**Activity**:
Find every line below where the string "header" shows up, and copy those lines.

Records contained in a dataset
________________________________________
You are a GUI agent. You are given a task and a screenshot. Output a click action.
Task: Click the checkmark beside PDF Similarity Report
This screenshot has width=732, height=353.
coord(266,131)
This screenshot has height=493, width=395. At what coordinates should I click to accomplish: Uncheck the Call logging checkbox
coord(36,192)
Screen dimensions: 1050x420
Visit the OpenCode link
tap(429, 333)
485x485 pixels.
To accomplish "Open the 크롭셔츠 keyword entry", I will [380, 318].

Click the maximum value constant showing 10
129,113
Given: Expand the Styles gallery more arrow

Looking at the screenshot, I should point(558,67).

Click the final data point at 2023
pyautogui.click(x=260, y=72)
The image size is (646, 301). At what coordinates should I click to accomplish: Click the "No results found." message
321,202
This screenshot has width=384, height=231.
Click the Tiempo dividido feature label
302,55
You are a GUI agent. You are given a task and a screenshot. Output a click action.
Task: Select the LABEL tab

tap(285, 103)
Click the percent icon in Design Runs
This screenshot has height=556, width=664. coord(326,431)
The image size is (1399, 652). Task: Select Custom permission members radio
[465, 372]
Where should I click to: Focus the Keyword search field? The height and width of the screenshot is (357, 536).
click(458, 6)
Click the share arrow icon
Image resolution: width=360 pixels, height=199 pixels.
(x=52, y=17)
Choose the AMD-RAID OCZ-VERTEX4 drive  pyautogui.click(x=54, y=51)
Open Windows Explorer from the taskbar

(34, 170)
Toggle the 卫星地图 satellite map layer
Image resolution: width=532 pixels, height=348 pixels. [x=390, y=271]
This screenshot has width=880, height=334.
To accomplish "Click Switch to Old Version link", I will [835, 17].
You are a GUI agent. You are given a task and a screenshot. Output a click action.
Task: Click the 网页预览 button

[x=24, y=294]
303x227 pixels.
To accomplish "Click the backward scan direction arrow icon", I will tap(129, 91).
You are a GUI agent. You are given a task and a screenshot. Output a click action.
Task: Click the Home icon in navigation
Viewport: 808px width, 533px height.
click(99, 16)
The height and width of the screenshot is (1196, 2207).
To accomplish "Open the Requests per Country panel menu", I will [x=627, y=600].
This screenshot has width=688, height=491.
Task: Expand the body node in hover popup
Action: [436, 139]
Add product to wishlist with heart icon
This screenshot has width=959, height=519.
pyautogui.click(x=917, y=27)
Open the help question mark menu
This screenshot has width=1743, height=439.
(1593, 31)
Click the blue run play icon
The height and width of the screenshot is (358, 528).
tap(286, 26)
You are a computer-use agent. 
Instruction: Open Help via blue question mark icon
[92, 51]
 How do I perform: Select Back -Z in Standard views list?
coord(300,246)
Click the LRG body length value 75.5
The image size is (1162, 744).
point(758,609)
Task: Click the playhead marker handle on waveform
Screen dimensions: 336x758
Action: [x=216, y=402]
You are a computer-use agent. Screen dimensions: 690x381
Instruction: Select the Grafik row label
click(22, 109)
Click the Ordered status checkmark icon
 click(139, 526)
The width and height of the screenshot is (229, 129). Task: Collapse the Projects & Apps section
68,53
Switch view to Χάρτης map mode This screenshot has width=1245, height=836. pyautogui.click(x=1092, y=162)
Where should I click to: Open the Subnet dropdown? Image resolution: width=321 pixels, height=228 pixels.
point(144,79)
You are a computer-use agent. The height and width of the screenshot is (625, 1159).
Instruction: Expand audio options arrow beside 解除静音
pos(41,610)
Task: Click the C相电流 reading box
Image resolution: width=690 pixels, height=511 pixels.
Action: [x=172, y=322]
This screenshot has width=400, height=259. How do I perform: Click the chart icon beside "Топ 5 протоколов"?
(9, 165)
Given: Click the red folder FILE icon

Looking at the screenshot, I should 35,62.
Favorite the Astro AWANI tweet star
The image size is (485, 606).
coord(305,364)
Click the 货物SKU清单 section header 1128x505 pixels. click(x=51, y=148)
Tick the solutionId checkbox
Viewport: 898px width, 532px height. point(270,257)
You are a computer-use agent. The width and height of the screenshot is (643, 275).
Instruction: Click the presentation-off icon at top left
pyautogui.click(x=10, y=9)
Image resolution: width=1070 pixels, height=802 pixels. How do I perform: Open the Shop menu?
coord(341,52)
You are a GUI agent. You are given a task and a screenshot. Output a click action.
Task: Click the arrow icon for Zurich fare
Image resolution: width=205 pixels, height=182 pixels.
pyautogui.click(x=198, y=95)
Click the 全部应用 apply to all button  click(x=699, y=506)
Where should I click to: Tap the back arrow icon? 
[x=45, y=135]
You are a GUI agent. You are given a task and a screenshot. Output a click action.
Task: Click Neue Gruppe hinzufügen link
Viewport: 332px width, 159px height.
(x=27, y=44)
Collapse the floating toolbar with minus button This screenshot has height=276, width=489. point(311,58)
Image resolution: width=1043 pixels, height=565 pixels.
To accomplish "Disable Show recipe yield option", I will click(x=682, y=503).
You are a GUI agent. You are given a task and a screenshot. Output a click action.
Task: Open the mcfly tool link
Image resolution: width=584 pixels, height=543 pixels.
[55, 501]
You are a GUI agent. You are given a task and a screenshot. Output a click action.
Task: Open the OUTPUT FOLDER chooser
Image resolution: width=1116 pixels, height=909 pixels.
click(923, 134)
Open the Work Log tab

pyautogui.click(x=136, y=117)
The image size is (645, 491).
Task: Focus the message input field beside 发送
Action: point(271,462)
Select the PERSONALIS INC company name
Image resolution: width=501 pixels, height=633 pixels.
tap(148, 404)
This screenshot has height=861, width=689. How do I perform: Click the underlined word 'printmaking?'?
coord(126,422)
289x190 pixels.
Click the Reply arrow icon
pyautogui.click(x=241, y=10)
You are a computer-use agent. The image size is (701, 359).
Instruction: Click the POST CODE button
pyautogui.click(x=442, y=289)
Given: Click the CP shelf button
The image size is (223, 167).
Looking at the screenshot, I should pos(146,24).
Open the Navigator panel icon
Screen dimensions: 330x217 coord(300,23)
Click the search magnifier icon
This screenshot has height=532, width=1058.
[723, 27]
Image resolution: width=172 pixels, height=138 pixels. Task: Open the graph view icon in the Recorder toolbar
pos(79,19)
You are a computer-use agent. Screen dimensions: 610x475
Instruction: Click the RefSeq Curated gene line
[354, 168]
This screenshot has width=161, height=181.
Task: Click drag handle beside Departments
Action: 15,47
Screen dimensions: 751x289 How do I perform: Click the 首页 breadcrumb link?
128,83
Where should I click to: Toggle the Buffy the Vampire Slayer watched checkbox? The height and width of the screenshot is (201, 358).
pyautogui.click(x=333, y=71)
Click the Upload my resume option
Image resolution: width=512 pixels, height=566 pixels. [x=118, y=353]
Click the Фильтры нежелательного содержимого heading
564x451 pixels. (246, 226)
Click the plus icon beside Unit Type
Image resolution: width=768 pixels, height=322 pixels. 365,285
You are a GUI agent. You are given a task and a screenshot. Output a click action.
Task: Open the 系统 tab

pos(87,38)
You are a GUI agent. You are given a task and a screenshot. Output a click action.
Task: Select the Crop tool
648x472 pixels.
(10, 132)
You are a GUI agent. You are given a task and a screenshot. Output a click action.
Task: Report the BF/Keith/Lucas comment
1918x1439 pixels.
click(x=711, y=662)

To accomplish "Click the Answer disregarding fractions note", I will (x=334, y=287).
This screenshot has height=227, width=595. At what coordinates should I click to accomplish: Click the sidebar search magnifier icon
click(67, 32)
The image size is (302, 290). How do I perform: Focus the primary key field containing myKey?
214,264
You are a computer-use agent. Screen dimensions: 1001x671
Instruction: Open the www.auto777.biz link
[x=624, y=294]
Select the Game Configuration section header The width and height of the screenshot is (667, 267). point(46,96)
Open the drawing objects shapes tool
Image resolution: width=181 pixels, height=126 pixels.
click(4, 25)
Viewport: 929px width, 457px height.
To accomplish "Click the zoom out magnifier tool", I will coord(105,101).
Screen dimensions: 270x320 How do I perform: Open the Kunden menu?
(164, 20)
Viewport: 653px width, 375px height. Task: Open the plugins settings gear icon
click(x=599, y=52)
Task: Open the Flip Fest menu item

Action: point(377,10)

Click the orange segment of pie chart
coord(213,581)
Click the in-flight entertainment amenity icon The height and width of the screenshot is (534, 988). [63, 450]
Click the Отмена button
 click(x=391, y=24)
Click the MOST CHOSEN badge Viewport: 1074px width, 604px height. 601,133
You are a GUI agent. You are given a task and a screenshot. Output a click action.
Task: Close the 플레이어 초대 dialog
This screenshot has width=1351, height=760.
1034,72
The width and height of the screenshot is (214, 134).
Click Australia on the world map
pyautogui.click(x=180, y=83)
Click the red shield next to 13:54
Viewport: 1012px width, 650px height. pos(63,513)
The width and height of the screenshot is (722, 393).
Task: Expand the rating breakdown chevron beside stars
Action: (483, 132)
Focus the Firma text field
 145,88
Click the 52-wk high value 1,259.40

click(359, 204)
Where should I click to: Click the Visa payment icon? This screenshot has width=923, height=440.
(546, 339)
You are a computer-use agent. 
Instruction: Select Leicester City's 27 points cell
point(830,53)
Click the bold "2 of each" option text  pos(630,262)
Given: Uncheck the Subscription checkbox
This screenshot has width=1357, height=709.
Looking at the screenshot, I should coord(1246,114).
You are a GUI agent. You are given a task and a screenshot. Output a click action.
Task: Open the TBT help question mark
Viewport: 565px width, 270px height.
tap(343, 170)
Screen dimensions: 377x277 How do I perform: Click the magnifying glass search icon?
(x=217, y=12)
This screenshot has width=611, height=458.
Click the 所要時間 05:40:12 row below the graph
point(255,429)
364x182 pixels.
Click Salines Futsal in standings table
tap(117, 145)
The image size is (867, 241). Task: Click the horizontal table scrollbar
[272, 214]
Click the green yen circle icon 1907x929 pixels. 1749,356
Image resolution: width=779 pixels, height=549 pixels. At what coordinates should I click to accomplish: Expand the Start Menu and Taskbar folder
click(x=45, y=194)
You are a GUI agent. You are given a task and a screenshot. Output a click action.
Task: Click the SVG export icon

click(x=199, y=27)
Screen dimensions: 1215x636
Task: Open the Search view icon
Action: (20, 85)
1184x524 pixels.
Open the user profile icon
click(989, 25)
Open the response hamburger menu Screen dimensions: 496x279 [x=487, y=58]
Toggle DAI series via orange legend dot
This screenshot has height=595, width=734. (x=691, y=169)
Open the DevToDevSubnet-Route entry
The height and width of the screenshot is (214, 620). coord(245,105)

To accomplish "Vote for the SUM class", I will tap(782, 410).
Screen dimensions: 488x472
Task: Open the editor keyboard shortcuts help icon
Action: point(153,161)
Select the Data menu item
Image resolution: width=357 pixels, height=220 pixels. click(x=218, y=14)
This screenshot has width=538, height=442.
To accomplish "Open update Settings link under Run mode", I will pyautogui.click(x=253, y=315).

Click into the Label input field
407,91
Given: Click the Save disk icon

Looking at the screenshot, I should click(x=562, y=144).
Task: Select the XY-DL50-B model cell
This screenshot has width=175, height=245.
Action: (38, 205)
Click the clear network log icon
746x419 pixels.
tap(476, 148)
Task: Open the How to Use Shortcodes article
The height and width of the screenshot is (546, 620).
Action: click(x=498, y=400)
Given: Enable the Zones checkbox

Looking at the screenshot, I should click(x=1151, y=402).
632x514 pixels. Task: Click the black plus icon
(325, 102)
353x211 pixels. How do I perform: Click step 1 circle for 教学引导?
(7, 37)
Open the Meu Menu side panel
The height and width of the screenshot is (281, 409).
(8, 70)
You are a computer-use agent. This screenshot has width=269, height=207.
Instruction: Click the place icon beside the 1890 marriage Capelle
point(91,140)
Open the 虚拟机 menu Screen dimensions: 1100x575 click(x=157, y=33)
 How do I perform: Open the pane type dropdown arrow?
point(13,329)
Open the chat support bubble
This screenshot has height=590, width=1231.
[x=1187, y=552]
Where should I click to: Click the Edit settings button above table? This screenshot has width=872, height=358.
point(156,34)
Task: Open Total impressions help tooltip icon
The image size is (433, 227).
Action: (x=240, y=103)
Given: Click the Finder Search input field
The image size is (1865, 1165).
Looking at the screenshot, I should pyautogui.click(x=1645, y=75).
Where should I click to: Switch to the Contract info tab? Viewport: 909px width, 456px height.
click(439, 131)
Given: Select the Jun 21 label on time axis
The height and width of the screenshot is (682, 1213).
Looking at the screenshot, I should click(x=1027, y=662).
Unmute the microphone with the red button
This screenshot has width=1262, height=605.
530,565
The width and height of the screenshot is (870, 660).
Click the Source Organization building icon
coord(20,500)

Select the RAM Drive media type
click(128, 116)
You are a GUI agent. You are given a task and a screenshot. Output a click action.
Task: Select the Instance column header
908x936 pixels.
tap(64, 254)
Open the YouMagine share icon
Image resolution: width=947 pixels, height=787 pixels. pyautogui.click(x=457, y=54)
________________________________________
**Solution to this task**:
Click the 货物SKU清单 section header 1128x505 pixels. click(x=51, y=148)
Select the Game Configuration section header The width and height of the screenshot is (667, 267). point(46,96)
Task: Select the Instance column header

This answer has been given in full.